In this study we employed a well‐validated and sensitive psychophysical test to estimate the prevalence, magnitude, and reversibility of the olfactory dysfunction of a cohort of COVID‐19 patients. It is the first to longitudinally test smell function in such a group over the course of 1 to 8 weeks after the onset of disease symptoms and the first to evaluate the influences of such variables as disease severity, sex, and age on the test scores.
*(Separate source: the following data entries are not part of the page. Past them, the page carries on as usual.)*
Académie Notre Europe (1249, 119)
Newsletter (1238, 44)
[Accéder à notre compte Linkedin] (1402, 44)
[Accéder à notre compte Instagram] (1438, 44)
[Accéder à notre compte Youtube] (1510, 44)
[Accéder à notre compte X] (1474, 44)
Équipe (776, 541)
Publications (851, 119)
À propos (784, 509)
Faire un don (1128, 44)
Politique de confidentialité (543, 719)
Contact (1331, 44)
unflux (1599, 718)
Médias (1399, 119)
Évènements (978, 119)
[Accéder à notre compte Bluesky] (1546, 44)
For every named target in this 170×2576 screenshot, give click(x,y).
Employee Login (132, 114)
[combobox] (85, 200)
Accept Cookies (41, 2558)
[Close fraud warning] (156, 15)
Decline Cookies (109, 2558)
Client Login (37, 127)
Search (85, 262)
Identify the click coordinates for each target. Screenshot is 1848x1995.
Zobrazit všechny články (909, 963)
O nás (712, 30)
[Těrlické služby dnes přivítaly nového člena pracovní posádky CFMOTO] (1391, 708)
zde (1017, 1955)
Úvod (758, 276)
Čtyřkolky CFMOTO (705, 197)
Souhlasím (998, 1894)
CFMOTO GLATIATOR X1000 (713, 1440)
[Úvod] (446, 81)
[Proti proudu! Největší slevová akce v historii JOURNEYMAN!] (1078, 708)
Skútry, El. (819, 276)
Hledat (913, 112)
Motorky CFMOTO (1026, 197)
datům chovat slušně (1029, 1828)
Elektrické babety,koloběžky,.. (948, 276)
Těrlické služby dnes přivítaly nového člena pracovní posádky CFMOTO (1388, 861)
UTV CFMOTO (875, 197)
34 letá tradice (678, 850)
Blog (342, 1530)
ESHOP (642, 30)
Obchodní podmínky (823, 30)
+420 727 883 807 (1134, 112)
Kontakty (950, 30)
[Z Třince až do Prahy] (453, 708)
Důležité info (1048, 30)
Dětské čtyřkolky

Its findings have direct implications for the use of olfactory tests in identifying SARS‐CoV‐2 carriers and for counseling patients with regard to their smell dysfunction and its likely course of return.

Patients and methods

Study design

The olfactory function of 100 SARS‐CoV‐2‒positive patients, described in the next section, was tested during the late acute phase of their disease. Eighty‐two of these subjects were retested a second time. The first test was performed at a tertiary referral hospital in Tehran, Iran, during the patients’ inpatient recovery period. The second test was performed, on average, either 1 week (n = 35) or 4 weeks (n = 47) later in the patients’ homes. To determine whether COVID‐19 had a long‐lasting adverse effect on smell function, the University of Pennsylvania Smell Identification Test (UPSIT) scores of 51 patients tested 6 to 8 weeks after disease symptom onset was compared with those of 51 age‐ and sex‐matched normal controls.

Subjects

The 100 COVID‐19 patients had been admitted to Masih Daneshvari University Hospital, Tehran, Iran, between March 21, 2020 and May 3, 2020. Of these, 2 declined to participate in the follow‐up study, 3 were admitted to another hospital for other symptoms or comorbidities, and 13 were not available by phone, resulting in 82 subjects who underwent retesting. The 51 healthy controls were selected from a database of 141 subjects previously tested for an earlier study at the Institute for Research in Fundamental Sciences in Tehran, as described elsewhere. The demographics of all patients and controls are presented in Table 1.

TABLE 1

Demographic characteristics of the COVID‐19 and control subjects

	COVID‐19 patients (test 1)	COVID‐19 patients (test 2)	6‐ to 8‐week COVID‐19 retest group a	Normal controls
Sample size	100	82	51	51
Mean age, years (SD; range)	45.40 (11.80; 23‐76)	45.53 (11.50; 24‐76)	45.54 (10.95; 25‐72)	45.41 (10.90; 25‐72)
Gender	67 M/33 F	54 M/28 F	32 M/19 F	32 M/19 F
Current/never smoker	4/96	3/79	1/50	9/42
Education
Grade school only	6%	4%	2%	0%
Middle school	15%	14%	12%	2%
High school	35%	39%	45%	20%
Associate degree	4%	4%	2%	4%
BA/BS	22%	21%	17%	27%
MS	6%	4%	6%	33%
MD/PhD	12%	14%	16%	14%

These subjects were a subgroup of the 82 COVID‐19 retest subjects. They were selected on the basis of having their second test 6 to 8 weeks after the onset of the disease symptoms.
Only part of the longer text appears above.